═════ RECORDS FOR PROCESSING ═════
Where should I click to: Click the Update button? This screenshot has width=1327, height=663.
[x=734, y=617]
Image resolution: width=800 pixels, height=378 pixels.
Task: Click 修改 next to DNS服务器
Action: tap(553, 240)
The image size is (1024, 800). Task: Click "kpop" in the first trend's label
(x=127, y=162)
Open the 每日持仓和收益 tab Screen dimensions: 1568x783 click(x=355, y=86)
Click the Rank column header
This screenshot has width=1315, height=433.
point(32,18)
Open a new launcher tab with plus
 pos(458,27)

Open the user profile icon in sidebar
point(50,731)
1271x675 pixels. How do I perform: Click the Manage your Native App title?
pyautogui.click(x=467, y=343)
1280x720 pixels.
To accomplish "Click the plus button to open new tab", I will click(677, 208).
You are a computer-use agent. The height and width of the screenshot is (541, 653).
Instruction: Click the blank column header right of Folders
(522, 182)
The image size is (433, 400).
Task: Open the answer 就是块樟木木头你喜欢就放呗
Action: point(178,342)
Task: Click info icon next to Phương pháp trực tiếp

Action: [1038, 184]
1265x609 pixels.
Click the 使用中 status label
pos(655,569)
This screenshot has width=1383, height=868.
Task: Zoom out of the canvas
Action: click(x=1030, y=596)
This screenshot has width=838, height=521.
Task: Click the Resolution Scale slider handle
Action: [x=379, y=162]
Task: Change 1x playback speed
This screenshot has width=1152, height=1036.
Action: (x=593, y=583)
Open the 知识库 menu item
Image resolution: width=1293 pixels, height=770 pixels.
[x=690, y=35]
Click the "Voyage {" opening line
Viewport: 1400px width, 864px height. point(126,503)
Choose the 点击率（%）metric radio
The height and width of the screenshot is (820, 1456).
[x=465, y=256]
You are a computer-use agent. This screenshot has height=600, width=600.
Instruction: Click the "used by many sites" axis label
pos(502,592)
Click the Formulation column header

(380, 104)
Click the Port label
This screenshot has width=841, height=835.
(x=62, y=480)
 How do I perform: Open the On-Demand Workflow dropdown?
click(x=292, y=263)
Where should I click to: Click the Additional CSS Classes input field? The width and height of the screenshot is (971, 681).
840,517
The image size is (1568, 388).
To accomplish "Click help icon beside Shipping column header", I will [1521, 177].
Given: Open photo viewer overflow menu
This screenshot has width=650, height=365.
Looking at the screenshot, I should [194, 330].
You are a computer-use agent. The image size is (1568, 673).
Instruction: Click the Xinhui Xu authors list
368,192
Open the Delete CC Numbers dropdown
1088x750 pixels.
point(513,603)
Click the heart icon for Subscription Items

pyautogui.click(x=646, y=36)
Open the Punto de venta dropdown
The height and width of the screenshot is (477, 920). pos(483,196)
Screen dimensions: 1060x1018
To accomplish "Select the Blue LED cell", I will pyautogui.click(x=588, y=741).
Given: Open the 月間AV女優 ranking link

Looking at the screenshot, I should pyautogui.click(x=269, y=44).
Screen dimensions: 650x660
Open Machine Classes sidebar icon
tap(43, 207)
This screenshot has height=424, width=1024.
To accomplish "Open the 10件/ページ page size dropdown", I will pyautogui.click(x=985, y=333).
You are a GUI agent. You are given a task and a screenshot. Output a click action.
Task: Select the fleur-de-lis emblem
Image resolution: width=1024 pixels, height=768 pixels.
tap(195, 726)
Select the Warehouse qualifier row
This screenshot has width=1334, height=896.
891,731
═════
What you return should be exactly the lines above, starting at the one with "Open a new launcher tab with plus" and ending at the one with "You are a computer-use agent. The height", and nothing else.

Open a new launcher tab with plus
 pos(458,27)

Open the user profile icon in sidebar
point(50,731)
1271x675 pixels. How do I perform: Click the Manage your Native App title?
pyautogui.click(x=467, y=343)
1280x720 pixels.
To accomplish "Click the plus button to open new tab", I will click(677, 208).
You are a computer-use agent. The height and width of the screenshot is (541, 653).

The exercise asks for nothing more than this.